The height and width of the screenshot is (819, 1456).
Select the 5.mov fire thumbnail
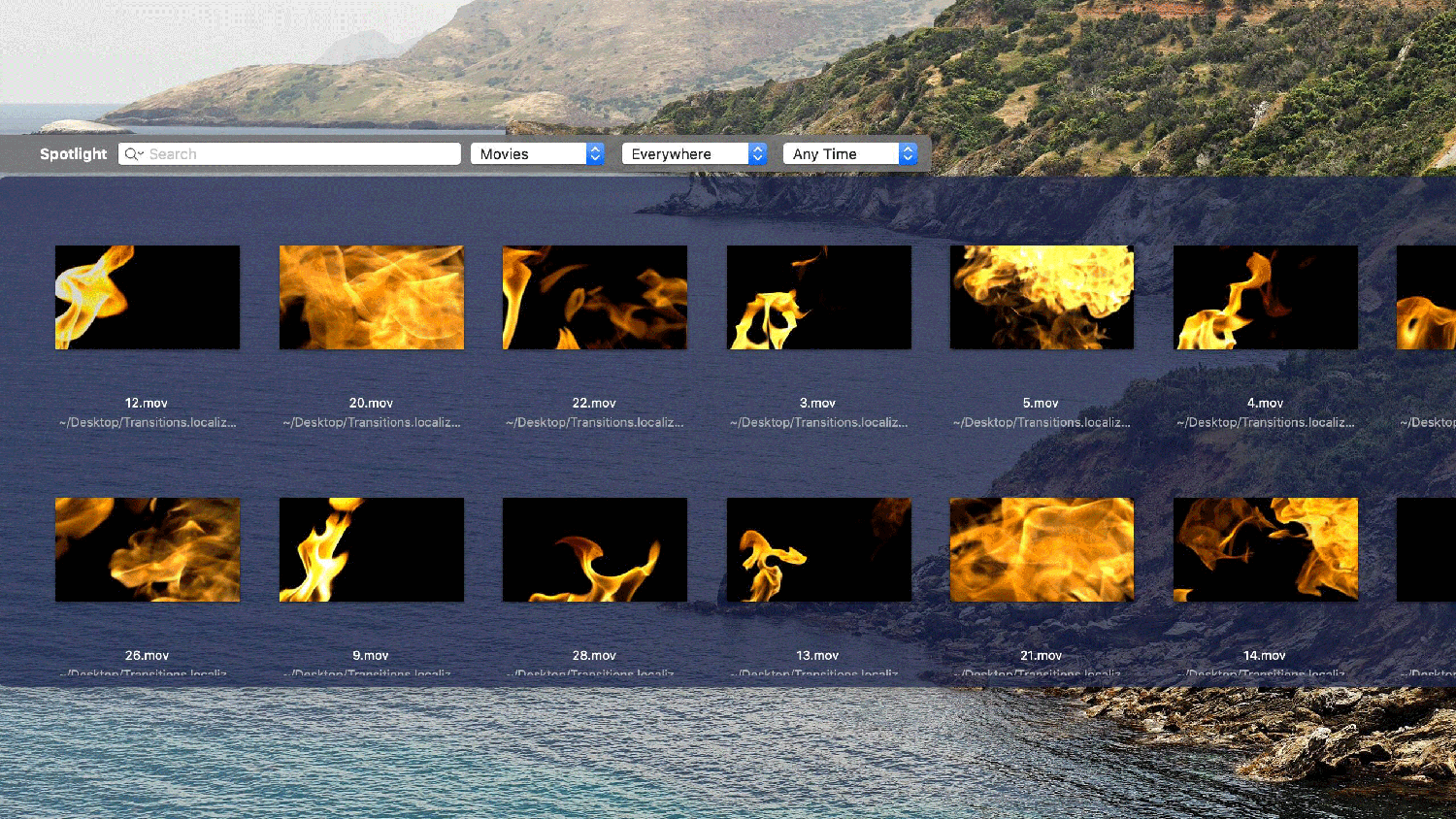click(1042, 297)
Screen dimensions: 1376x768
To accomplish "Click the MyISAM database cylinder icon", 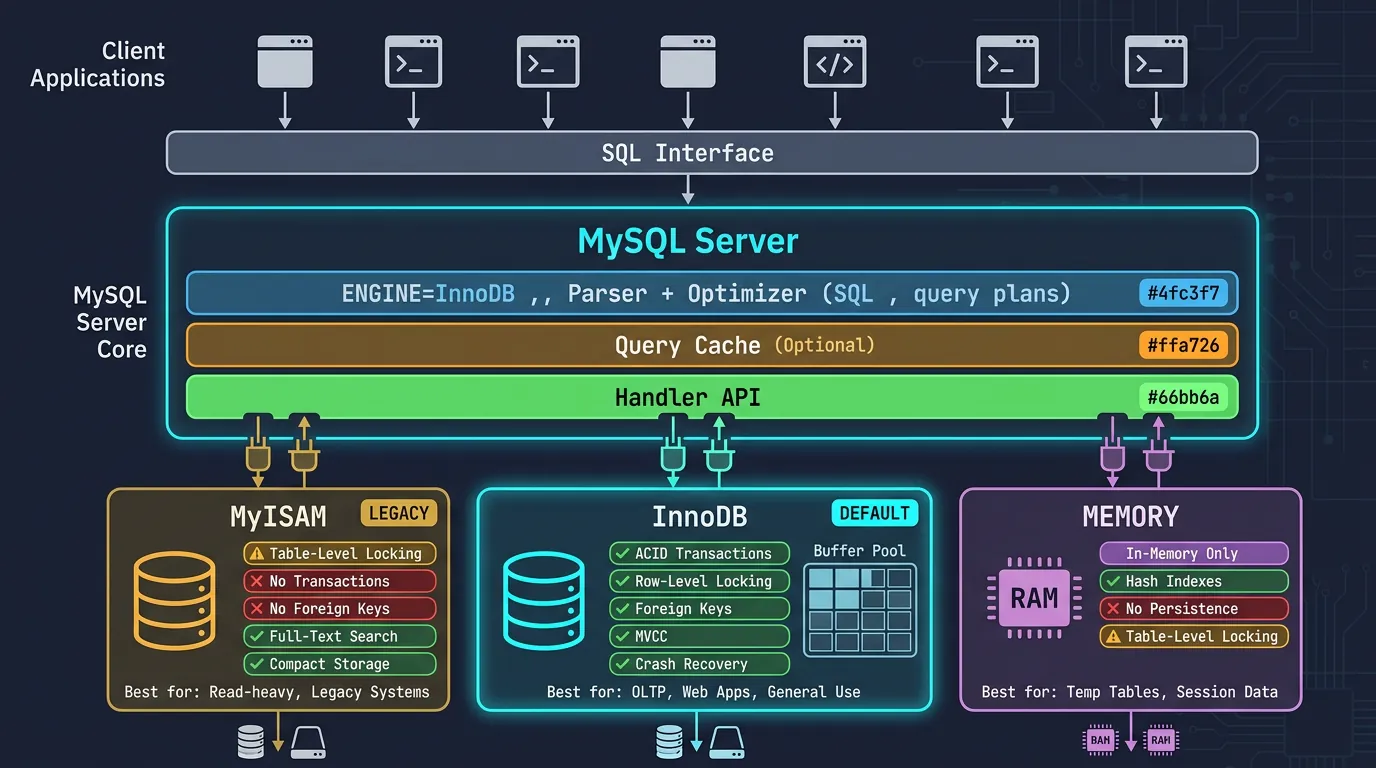I will tap(176, 600).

- [WHAT IS REQUIRED]:
Count the lines in the entries above that contain the string "height", and state only that number.

- [SOLVED PROBLEM]:
1